Journalist Andy Ngo spent five days and nights undercover in the CHAZ. He writes:
In Seattle, as soon as police evacuated from the station nearly two weeks ago, masked protesters stole city property—barricades, fencing and more—to create makeshift barriers. These barriers became the official border checkpoints in and out of the CHAZ. They were later fortified with additional layers of security: more blockades and 24-hour guards. A large team of volunteers assembled to designate themselves “security” for the CHAZ. Many of them wear patches signaling they’re part of the Puget Sound John Brown Gun Club, a far-left militia-type organization named after the radical abolitionist. Last year, one of the group’s members carried out an armed attack on an Immigration and Customs Enforcement facility in Tacoma, Wash. Police said Willem van Spronsen tried to ignite the 500-gallon propane tank attached to the facility. He was killed by police….
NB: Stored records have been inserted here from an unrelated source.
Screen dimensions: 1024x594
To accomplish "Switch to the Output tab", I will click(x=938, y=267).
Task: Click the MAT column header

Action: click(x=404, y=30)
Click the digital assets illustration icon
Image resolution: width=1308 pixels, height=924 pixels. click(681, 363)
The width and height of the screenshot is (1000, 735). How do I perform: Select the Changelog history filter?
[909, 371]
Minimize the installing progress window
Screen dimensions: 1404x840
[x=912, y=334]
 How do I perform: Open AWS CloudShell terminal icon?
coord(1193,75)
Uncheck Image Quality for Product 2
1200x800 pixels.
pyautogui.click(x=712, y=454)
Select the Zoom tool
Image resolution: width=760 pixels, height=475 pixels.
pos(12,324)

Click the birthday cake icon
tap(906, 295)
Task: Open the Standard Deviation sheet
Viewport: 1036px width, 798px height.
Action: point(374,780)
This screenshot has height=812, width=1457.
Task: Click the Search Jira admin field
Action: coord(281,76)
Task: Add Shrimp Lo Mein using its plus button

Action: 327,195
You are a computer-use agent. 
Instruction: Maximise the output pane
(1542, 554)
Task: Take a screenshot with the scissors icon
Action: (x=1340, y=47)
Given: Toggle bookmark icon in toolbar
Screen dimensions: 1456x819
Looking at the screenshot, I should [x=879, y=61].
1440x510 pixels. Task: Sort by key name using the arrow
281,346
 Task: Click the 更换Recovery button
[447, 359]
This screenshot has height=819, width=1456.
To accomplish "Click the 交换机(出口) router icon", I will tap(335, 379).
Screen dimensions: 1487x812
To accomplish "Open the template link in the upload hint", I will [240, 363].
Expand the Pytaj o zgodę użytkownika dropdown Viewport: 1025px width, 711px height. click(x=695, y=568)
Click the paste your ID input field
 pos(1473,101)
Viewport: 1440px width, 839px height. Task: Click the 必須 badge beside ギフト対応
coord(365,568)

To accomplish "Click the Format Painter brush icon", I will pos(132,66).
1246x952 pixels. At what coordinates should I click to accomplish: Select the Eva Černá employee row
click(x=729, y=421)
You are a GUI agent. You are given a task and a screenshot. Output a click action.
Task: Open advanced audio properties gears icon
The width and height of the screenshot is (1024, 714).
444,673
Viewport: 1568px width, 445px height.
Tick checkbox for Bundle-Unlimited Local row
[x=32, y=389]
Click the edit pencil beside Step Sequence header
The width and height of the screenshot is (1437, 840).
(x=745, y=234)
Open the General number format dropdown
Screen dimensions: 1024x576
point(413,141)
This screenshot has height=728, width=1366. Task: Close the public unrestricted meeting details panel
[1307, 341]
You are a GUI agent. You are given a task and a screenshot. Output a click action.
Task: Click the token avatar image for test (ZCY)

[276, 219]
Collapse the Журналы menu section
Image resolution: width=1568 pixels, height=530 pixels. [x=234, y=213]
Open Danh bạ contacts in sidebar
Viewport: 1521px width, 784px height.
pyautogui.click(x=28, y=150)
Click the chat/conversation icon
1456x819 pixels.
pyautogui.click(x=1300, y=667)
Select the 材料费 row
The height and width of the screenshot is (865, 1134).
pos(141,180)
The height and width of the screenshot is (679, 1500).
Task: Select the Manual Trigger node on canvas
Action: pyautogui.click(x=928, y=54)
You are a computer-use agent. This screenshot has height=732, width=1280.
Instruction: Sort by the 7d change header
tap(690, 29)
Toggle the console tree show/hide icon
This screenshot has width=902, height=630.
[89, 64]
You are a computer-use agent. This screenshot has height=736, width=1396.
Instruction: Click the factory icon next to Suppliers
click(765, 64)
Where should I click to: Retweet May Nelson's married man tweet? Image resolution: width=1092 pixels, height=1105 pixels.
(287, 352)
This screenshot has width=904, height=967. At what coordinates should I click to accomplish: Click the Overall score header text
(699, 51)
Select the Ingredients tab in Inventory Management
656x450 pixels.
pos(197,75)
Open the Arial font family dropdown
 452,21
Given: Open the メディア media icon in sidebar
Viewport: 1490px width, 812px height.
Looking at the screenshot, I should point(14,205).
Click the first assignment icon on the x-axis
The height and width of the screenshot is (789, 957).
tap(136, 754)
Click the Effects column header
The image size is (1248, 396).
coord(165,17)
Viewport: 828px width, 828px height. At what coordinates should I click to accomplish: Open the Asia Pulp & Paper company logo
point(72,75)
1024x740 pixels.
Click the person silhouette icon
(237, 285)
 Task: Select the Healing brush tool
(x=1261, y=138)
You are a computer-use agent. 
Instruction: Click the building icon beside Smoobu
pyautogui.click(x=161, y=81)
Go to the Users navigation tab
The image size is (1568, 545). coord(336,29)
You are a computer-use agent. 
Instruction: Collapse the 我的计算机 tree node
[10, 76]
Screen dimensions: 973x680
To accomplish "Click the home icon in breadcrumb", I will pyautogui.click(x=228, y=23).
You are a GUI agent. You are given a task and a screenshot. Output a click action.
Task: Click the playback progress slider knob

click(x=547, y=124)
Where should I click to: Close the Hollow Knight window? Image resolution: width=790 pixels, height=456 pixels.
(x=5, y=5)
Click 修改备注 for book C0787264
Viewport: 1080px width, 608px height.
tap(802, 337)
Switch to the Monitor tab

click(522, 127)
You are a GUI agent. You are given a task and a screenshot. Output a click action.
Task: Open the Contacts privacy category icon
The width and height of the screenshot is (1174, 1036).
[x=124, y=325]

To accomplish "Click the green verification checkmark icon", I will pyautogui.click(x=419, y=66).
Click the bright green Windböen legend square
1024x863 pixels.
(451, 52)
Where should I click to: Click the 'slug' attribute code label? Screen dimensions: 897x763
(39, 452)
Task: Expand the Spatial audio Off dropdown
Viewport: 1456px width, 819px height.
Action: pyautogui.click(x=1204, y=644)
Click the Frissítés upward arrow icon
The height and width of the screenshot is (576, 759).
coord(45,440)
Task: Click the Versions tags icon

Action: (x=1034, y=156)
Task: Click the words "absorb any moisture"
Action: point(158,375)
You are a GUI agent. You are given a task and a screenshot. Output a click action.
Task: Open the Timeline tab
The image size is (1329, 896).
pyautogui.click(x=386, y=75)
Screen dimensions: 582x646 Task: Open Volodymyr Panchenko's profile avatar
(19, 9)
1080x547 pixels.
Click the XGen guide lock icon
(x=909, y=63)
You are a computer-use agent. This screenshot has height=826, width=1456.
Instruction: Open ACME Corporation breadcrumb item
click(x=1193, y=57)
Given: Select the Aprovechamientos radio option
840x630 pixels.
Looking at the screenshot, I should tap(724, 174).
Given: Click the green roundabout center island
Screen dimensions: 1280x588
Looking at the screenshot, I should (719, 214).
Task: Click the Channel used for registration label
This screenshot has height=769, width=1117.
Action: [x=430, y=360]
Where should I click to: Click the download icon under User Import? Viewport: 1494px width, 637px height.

Mainstream media reports have focused on the “block party” atmosphere of the occupation, repeating a talking point from the Seattle mayor. She, along with Gov. Jay Inslee, a fellow Democrat, have gone to great lengths to emphasize the “peaceful” nature of the occupation. For media crews that arrive during the day, that is certainly what they will see. People have barbecues in the street. Many bring their children to make street art. People walk their dogs.
But at night, a whole different side of the CHAZ emerges.
Lacking agreed-upon leadership, those who have naturally risen to the top have done so with force or intimidation. For example, rapper Raz Simone, real name Solomon Simone, patrols the CHAZ on some nights with an armed entourage. Simone, originally from Georgia, has an arrest record for child cruelty and other charges. He usually conducts his patrols carrying a long semi-auto rifle and sidearm. Last weekend, a livestream recorded Simone handing another man a rifle from the trunk of a car.
Seattle police chief Carmen Best has said that rapes, assaults, burglaries, and vandalism have also been reported around the protest area since police abandoned the precinct.
But of course, for without the police to enforce law and order, there will be little of it.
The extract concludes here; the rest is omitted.